+++ Data section +++
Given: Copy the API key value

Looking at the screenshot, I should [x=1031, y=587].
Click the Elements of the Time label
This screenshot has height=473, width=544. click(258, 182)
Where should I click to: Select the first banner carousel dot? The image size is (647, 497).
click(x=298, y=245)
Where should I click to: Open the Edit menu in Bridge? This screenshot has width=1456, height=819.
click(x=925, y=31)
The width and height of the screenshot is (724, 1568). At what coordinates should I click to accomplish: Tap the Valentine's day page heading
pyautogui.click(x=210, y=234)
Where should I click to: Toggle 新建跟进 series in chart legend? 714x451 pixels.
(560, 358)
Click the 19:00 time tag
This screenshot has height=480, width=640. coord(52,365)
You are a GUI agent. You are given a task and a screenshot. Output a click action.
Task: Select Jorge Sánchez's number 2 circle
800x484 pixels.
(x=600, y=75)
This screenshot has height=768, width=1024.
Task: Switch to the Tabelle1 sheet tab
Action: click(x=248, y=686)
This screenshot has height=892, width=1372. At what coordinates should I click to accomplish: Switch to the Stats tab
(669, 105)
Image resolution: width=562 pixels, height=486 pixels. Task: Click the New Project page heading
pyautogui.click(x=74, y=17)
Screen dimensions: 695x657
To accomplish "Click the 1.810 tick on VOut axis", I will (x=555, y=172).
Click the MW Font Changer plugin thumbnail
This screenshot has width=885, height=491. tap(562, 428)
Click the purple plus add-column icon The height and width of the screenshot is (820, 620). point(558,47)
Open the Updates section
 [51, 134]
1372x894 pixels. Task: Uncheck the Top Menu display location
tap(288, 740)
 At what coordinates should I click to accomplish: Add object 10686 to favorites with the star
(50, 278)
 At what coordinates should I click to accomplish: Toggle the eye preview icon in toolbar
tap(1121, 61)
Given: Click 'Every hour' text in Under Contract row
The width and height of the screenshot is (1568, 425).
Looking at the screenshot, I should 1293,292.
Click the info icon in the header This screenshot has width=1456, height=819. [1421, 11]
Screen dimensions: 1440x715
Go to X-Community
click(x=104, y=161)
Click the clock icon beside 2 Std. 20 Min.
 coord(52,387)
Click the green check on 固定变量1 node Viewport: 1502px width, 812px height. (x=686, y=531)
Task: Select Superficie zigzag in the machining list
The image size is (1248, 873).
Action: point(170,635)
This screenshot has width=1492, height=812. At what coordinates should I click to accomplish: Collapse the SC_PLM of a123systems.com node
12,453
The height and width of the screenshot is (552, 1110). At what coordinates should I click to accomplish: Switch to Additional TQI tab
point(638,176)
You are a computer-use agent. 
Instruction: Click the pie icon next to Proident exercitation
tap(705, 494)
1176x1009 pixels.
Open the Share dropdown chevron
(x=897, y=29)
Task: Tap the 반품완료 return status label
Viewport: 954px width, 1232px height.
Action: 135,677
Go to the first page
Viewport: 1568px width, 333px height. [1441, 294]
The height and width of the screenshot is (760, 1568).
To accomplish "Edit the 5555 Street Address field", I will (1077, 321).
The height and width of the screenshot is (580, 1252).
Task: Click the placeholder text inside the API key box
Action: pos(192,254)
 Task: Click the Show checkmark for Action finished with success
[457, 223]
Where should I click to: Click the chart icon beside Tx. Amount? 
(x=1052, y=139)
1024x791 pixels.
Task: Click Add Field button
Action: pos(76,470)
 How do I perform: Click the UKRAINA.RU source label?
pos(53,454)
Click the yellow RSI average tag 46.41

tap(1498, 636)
+++
[What to do]
Render every line of the listing above as a Markdown table with the columns Row and Line, numbering each row and omitting blank lines.

[Answer to the problem]
| Row | Line |
|---|---|
| 1 | Given: Copy the API key value |
| 2 | Looking at the screenshot, I should [x=1031, y=587]. |
| 3 | Click the Elements of the Time label |
| 4 | This screenshot has height=473, width=544. click(258, 182) |
| 5 | Where should I click to: Select the first banner carousel dot? The image size is (647, 497). |
| 6 | click(x=298, y=245) |
| 7 | Where should I click to: Open the Edit menu in Bridge? This screenshot has width=1456, height=819. |
| 8 | click(x=925, y=31) |
| 9 | The width and height of the screenshot is (724, 1568). At what coordinates should I click to accomplish: Tap the Valentine's day page heading |
| 10 | pyautogui.click(x=210, y=234) |
| 11 | Where should I click to: Toggle 新建跟进 series in chart legend? 714x451 pixels. |
| 12 | (560, 358) |
| 13 | Click the 19:00 time tag |
| 14 | This screenshot has height=480, width=640. coord(52,365) |
| 15 | You are a GUI agent. You are given a task and a screenshot. Output a click action. |
| 16 | Task: Select Jorge Sánchez's number 2 circle |
| 17 | 800x484 pixels. |
| 18 | (x=600, y=75) |
| 19 | This screenshot has height=768, width=1024. |
| 20 | Task: Switch to the Tabelle1 sheet tab |
| 21 | Action: click(x=248, y=686) |
| 22 | This screenshot has height=892, width=1372. At what coordinates should I click to accomplish: Switch to the Stats tab |
| 23 | (669, 105) |
| 24 | Image resolution: width=562 pixels, height=486 pixels. Task: Click the New Project page heading |
| 25 | pyautogui.click(x=74, y=17) |
| 26 | Screen dimensions: 695x657 |
| 27 | To accomplish "Click the 1.810 tick on VOut axis", I will (x=555, y=172). |
| 28 | Click the MW Font Changer plugin thumbnail |
| 29 | This screenshot has width=885, height=491. tap(562, 428) |
| 30 | Click the purple plus add-column icon The height and width of the screenshot is (820, 620). point(558,47) |
| 31 | Open the Updates section |
| 32 |  [51, 134] |
| 33 | 1372x894 pixels. Task: Uncheck the Top Menu display location |
| 34 | tap(288, 740) |
| 35 |  At what coordinates should I click to accomplish: Add object 10686 to favorites with the star |
| 36 | (50, 278) |
| 37 |  At what coordinates should I click to accomplish: Toggle the eye preview icon in toolbar |
| 38 | tap(1121, 61) |
| 39 | Given: Click 'Every hour' text in Under Contract row |
| 40 | The width and height of the screenshot is (1568, 425). |
| 41 | Looking at the screenshot, I should 1293,292. |
| 42 | Click the info icon in the header This screenshot has width=1456, height=819. [1421, 11] |
| 43 | Screen dimensions: 1440x715 |
| 44 | Go to X-Community |
| 45 | click(x=104, y=161) |
| 46 | Click the clock icon beside 2 Std. 20 Min. |
| 47 |  coord(52,387) |
| 48 | Click the green check on 固定变量1 node Viewport: 1502px width, 812px height. (x=686, y=531) |
| 49 | Task: Select Superficie zigzag in the machining list |
| 50 | The image size is (1248, 873). |
| 51 | Action: point(170,635) |
| 52 | This screenshot has width=1492, height=812. At what coordinates should I click to accomplish: Collapse the SC_PLM of a123systems.com node |
| 53 | 12,453 |
| 54 | The height and width of the screenshot is (552, 1110). At what coordinates should I click to accomplish: Switch to Additional TQI tab |
| 55 | point(638,176) |
| 56 | You are a computer-use agent.  |
| 57 | Instruction: Click the pie icon next to Proident exercitation |
| 58 | tap(705, 494) |
| 59 | 1176x1009 pixels. |
| 60 | Open the Share dropdown chevron |
| 61 | (x=897, y=29) |
| 62 | Task: Tap the 반품완료 return status label |
| 63 | Viewport: 954px width, 1232px height. |
| 64 | Action: 135,677 |
| 65 | Go to the first page |
| 66 | Viewport: 1568px width, 333px height. [1441, 294] |
| 67 | The height and width of the screenshot is (760, 1568). |
| 68 | To accomplish "Edit the 5555 Street Address field", I will (1077, 321). |
| 69 | The height and width of the screenshot is (580, 1252). |
| 70 | Task: Click the placeholder text inside the API key box |
| 71 | Action: pos(192,254) |
| 72 |  Task: Click the Show checkmark for Action finished with success |
| 73 | [457, 223] |
| 74 | Where should I click to: Click the chart icon beside Tx. Amount?  |
| 75 | (x=1052, y=139) |
| 76 | 1024x791 pixels. |
| 77 | Task: Click Add Field button |
| 78 | Action: pos(76,470) |
| 79 |  How do I perform: Click the UKRAINA.RU source label? |
| 80 | pos(53,454) |
| 81 | Click the yellow RSI average tag 46.41 |
| 82 | tap(1498, 636) |